[Opening PAGE TEXT section]

Comparison with light rail / metro systemsLight Rail has reported passenger capacities between 3,500pph (mainly street running) to 19,000pph (fully Grade-separated). "From these findings ... there is little evidence to support the view that LRT can carry more than busways." By way of example, a light rail system running on two-minute headways with 200-passenger cars operating as single units could carry 6,000 passengers per hour (pph). Theoretically, this same system should carry 12,000 pph with two-car trains, and 24,000 pph with four-car trains just as BRT Systems can/have increased capacity with larger capacity buses and stations.
The Los Angeles Orange Line runs entirely in an exclusive lane and therefore achieves speed and reliability comparable to rail.

[Closing PAGE TEXT section]

(BRIEF 1)
Answer these questions from the passage on light rail and bus rapid transit capacity, one answer per line with the same letter:
(a) What range of passenger capacities has been reported for light rail?
(b) How many passengers per hour could a light rail system carry on two-minute headways with 200-passenger cars running as single units?
(c) In what kind of lane does the Los Angeles Orange Line run?
(BRIEF 2) Write the next few sentences of the passage on light rail and bus rapid transit capacity, picking up after its final sentence.

[Opening LISTED ENTRIES section]

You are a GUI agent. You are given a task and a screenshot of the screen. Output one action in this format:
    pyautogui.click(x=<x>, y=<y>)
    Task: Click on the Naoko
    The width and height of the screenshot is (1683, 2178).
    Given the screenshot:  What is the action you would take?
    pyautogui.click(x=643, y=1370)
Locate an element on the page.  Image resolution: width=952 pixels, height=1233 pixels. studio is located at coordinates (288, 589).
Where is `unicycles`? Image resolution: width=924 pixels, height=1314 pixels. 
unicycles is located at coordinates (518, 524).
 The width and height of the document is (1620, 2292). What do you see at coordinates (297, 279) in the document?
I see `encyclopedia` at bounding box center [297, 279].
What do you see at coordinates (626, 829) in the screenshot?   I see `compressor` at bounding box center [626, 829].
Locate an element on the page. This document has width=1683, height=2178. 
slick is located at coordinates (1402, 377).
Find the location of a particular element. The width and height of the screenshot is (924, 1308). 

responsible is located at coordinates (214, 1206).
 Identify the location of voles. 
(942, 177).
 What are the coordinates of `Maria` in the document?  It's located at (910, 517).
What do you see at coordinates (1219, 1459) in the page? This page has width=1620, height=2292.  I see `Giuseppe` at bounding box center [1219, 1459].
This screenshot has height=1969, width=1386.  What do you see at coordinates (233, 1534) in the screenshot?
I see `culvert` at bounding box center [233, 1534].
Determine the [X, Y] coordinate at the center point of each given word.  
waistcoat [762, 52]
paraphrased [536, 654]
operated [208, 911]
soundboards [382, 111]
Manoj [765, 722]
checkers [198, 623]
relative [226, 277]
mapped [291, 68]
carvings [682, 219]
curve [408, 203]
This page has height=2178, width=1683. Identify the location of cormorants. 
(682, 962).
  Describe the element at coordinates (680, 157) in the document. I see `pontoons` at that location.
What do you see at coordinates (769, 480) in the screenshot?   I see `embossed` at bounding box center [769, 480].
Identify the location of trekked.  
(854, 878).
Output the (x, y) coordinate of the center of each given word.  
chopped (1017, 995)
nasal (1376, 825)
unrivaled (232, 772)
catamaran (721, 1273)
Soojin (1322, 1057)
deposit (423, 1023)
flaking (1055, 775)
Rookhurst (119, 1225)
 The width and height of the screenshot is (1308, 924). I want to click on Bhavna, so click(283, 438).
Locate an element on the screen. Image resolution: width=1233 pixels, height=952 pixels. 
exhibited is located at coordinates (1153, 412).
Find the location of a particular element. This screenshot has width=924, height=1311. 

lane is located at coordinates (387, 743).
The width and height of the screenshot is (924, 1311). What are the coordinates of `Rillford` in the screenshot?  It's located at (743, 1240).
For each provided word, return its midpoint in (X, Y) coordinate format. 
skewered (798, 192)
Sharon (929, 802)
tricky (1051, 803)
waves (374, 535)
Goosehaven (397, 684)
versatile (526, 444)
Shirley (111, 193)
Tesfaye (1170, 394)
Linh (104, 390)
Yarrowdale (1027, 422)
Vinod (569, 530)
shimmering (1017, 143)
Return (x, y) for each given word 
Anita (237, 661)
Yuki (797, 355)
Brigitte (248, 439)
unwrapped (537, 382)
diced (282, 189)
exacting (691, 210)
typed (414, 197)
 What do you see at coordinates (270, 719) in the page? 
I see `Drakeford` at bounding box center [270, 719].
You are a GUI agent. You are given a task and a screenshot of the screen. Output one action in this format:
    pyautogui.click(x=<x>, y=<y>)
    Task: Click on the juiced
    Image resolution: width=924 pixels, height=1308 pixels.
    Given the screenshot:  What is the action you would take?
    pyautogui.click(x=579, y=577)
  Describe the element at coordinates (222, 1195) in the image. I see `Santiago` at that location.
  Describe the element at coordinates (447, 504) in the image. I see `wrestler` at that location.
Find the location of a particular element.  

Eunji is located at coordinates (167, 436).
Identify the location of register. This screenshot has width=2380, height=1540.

[Closing LISTED ENTRIES section]

(OUTPUT 1)
(a) Between 3,500 pph (mainly street running) and 19,000 pph (fully grade-separated).
(b) 6,000 passengers per hour.
(c) Entirely in an exclusive lane.

(OUTPUT 2)
The capital costs of implementing BRT lines can be lower than up-front costs of constructing LRT lines. A study by the United States Government Accountability Office found that the average capital cost per mile for busways was $13.5 million while light rail average costs were $34.8 million. However, a huge range of capital costs can be seen, as BRT lines can cost anywhere from $200,000—$55 million per mile, while LRT lines can range from $12.4—$118.8 million per mile. The total investment varies considerably due to factors such as cost of the roadway, station structures, park-and-ride facilities, traffic signal systems and vehicles.The costs of a running a BRT system is about $13.49 a mile and the total cost for a year of expenditure is $987.80 according to a study done by the GAO. Running a BRT system is much less expensive than running a light rail system. The BRT is also much less expensive than a trolley system.
Light rail and tram systems require the placement of rails for the entire line. The tram usually avoids the high additional costs for engineering structures, such as tunnels, that need to be built for metro rail systems. Properly maintained rail tends to provide a smoother ride, making it more attractive to riders than road-based systems.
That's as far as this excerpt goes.